« Je recherche un nouveau poste. » Le message est sobre, presque banal. Il n’est pourtant pas passé inaperçu sur les réseaux sociaux. Posté sur LinkedIn, il tranche avec douze années passées au service de hautes responsabilités locales. Battue lors des dernières élections par le jeune Sébastien Collet, celle qui fut adjointe, puis maire, se retrouve aujourd’hui en recherche d’emploi. « Mon expertise en gestion de collectivités, en pilotage budgétaire et en management d’équipes pluridisciplinaires… me permet d’envisager des postes à fort impact », écrit-elle. « Si vous entendez parler d’une opportunité… j’aimerais reprendre contact. »
Pendant plus d’une décennie, Marie Ducamin, professeure agrégée d’histoire-géographie, a exercé plusieurs responsabilités métropolitaines. L’actuelle conseillère municipale d’opposition fut adjointe à l’éducation, puis à l’urbanisme, avant de devenir maire en 2020 et vice-présidente à Rennes Métropole. Elle était au firmament de la vie politique locale, avec l’ambition de rester la première édile de Saint-Jacques-de-la-Lande. Patatras : cson bastion socialiste est passé au centre droit, après plusieurs années de domination sans partage.
Dans l’agglomération rennaise, tous les élus n’ont pas connu le même sort. À Rennes, la maire socialiste Nathalie Appéré, elle, été reconduite dans ses fonctions. Le soir de sa réélection, son soulagement contrastait de manière saisissante avec la situation de Marie Ducamin, contrainte aujourd’hui de se repositionner professionnellement. En Bretagne, un autre élu connaît aussi une trajectoire similaire. Après 18 ans d’engagement public, Sébastien Miossec, ancien président de Quimperlé Communauté, a lui aussi annoncé être en recherche d’emploi. « Une reconversion que j’espère concrétiser dans les domaines de l’urbanisme, l’habitat, les finances locales… ou plus simplement le développement territorial », écrit-il.
Comme Marie Ducamin, Sébastien Miossec met en avant des compétences issues de son expérience d’élu. Et comme elle, il se confronte à une réalité peu visible. « Je n’ai pas encore trouvé de destination professionnelle. Je suis donc ouvert aux propositions ! » Derrière ces bouteilles à la mer, ces deux élus exposent une transition souvent brutale. « Quitter ces fonctions ne s’est pas fait sans émotion », confie-t-il, avant d’ajouter : « Ça va terriblement me manquer. »

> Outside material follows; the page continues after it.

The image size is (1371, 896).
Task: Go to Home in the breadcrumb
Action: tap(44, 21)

Ces trajectoires posent une question rarement abordée : celle de la reconversion des élus locaux. Ni fonctionnaires, ni cadres classiques, ils doivent réapprendre à se positionner sur le marché du travail. «Il serait malhonnête de prétendre que je n’ai pas été déçu», reconnaît Sébastien Miossec. Leurs compétences sont pourtant nombreuses : gestion budgétaire, pilotage de projets, management d’équipes, connaissance fine des territoires. Encore faut-il réussir à les traduire dans un langage compréhensible pour les recruteurs.

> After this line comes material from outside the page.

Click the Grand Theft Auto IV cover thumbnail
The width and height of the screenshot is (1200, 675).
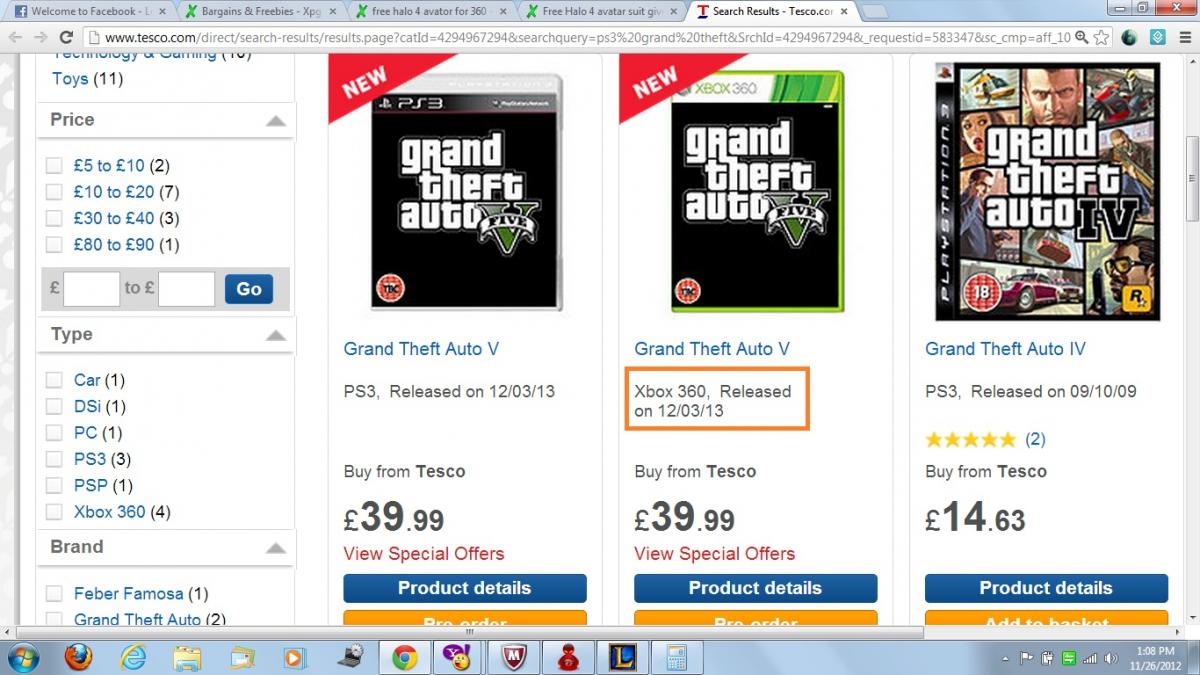click(1047, 192)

« Envoyez-moi un message ou laissez un commentaire », écrit Marie Ducamin. Derrière l’ancienne élue, il y a désormais une candidate à l’emploi. Et en filigrane, une question plus large : que faire après une carrière politique ? Faut-il réintégrer son métier d’origine, ou tenter une nouvelle voie ? Certains choisissent de faire de la politique après une carrière déjà construite. Mais lorsque tout s’arrête, le retour à la vie professionnelle peut s’avérer plus complexe que prévu. Le débat est ouvert. En attendant, l’ex-maire pourrait peut-être trouver une opportunité chez l’ex-maire de Saint-Jacques de Lande, Emmanuel Cauet, aujourd’hui directeur de mission chez Sémaphores, cabinet de conseil, d’expertise comptable et d’audit qui accompagne les organisations publiques et privées.